We plug our λ's into the equation $(A - \lambda I)\vec{v} = \vec{0}$ and find our eigenvectors.

λ1 = 2: $\begin{bmatrix} 4-2 & -5 \\ 2 & -3-2 \end{bmatrix} = \begin{bmatrix} 2 & -5 \\ 2 & -5 \end{bmatrix}$ Note that the two rows of the matrix are identical. So what vector, when multiplied by this matrix, gives the zero vector? One that could work is $\vec{v}_1 = \begin{bmatrix} 5 \\ 2 \end{bmatrix}$. This is our first eigenvector.
λ2 = -1: $\begin{bmatrix} 4-(-1) & -5 \\ 2 & -3-(-1) \end{bmatrix} = \begin{bmatrix} 5 & -5 \\ 2 & -2 \end{bmatrix}$ While the two rows of the matrix aren't identical, they are scalar multiples of each other. A vector that works is $\vec{v}_2 = \begin{bmatrix} 1 \\ 1 \end{bmatrix}$. This is our second eigenvector.

Thus we have the eigenvalues and the corresponding eigenvectors for A.

### A Property of Eigenvectors

In the previous example, note that there are actually infinitely many eigenvectors. For example, $\vec{v}_2 = \begin{bmatrix} 2 \\ 2 \end{bmatrix}$ works as well. However, all the possible eigenvectors for an eigenvalue are scalar multiples of each other. We defined eigenvalues and eigenvectors by stating $A \vec{v} = \lambda \vec{v}$, where $\vec{v}$ is the eigenvector and λ is the eigenvalue of A.

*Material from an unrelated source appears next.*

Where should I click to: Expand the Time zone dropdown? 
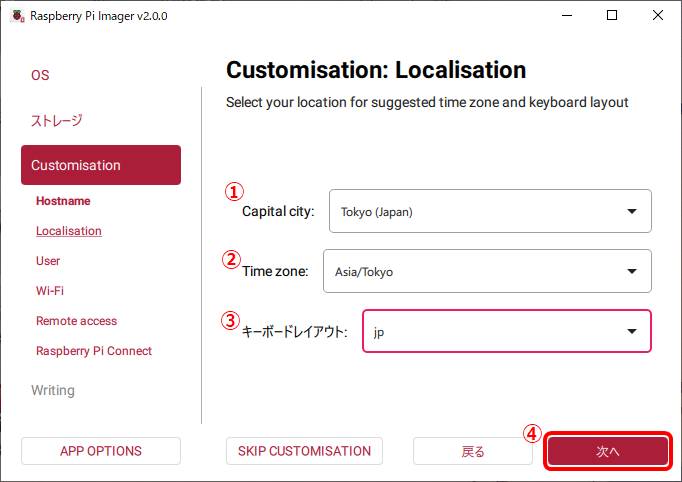[487, 271]
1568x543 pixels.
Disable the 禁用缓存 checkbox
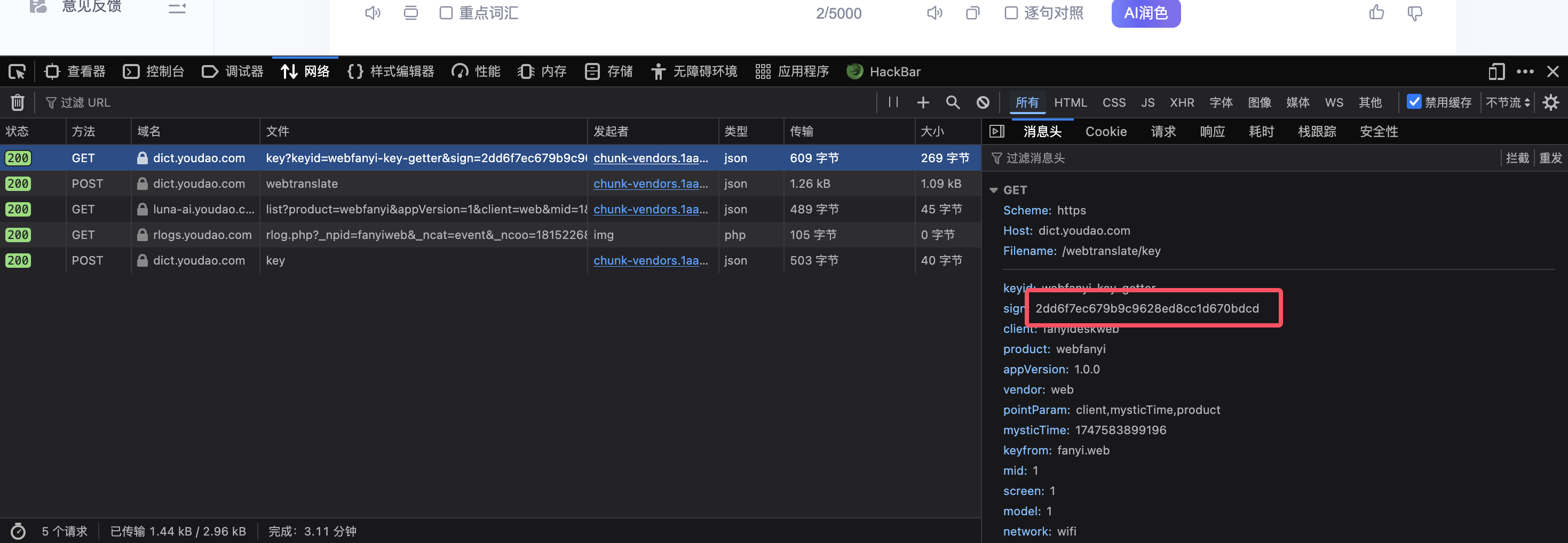pyautogui.click(x=1414, y=101)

From here, we see that the vector $c\vec{v}$ for any scalar c is an eigenvector too. \begin{align} A (c\vec{v}) &= c(A \vec{v}) \\ &= c(\lambda \vec{v}) = \lambda (c \vec{v}) \end{align}.

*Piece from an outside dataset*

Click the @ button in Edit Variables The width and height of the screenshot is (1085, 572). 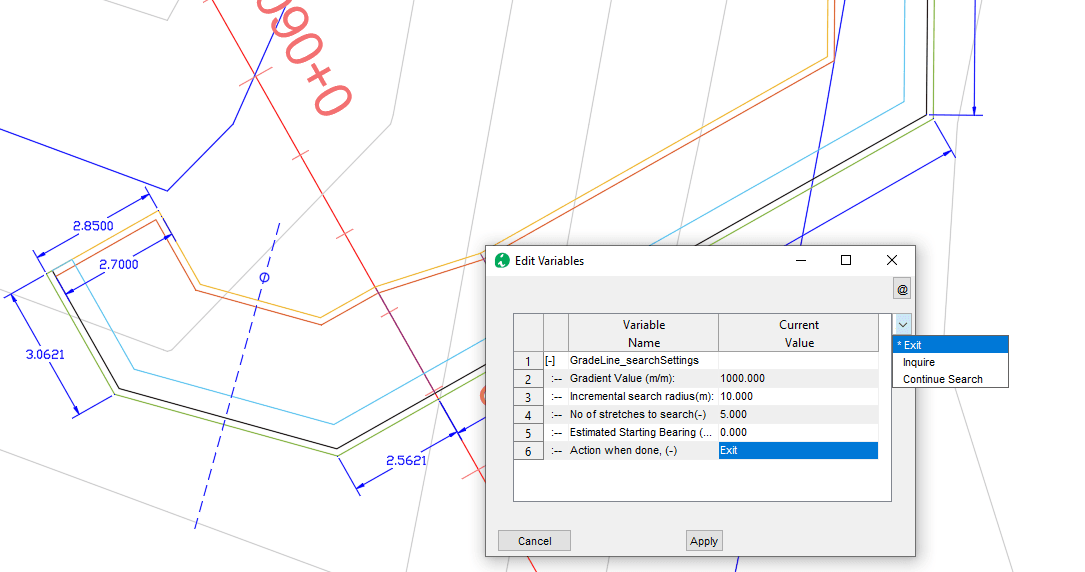tap(902, 289)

Another way to visualize this is to derive an equation for the eigenvectors in terms of their components. Suppose our eigenvector is $\vec{v} = \begin{bmatrix} v_1 \\ v_2 \end{bmatrix}$.

Then the equation $(A - \lambda I)\vec{v} = \vec{0}$ can be written as $\begin{bmatrix} a - \lambda & b \\ c & d - \lambda \end{bmatrix} \begin{bmatrix} v_1 \\ v_2 \end{bmatrix} = \begin{bmatrix} 0 \\ 0 \end{bmatrix}$.

Multiplying this out, we get two equations $(a - \lambda) v_1 + bv_2 = 0$ and $cv_1 + (d - \lambda) v_2 = 0$.

Since they are both equal to 0, we set them equal to each other and solve for v1 and v2. $(a - \lambda) v_1 + bv_2 = cv_1 + (d - \lambda) v_2$ $(a - \lambda) v_1 - cv_1 = (d - \lambda) v_2 - bv_2$ $(a - \lambda - c) v_1 = (d - \lambda - b) v_2$ $\frac{v_1}{v_2} = \frac{d - \lambda - b}{a - \lambda - c}$

Thus the eigenvectors for an eigenvalue are actually a set of vectors. The eigenvector we wrote down is just the basis for this set of vectors.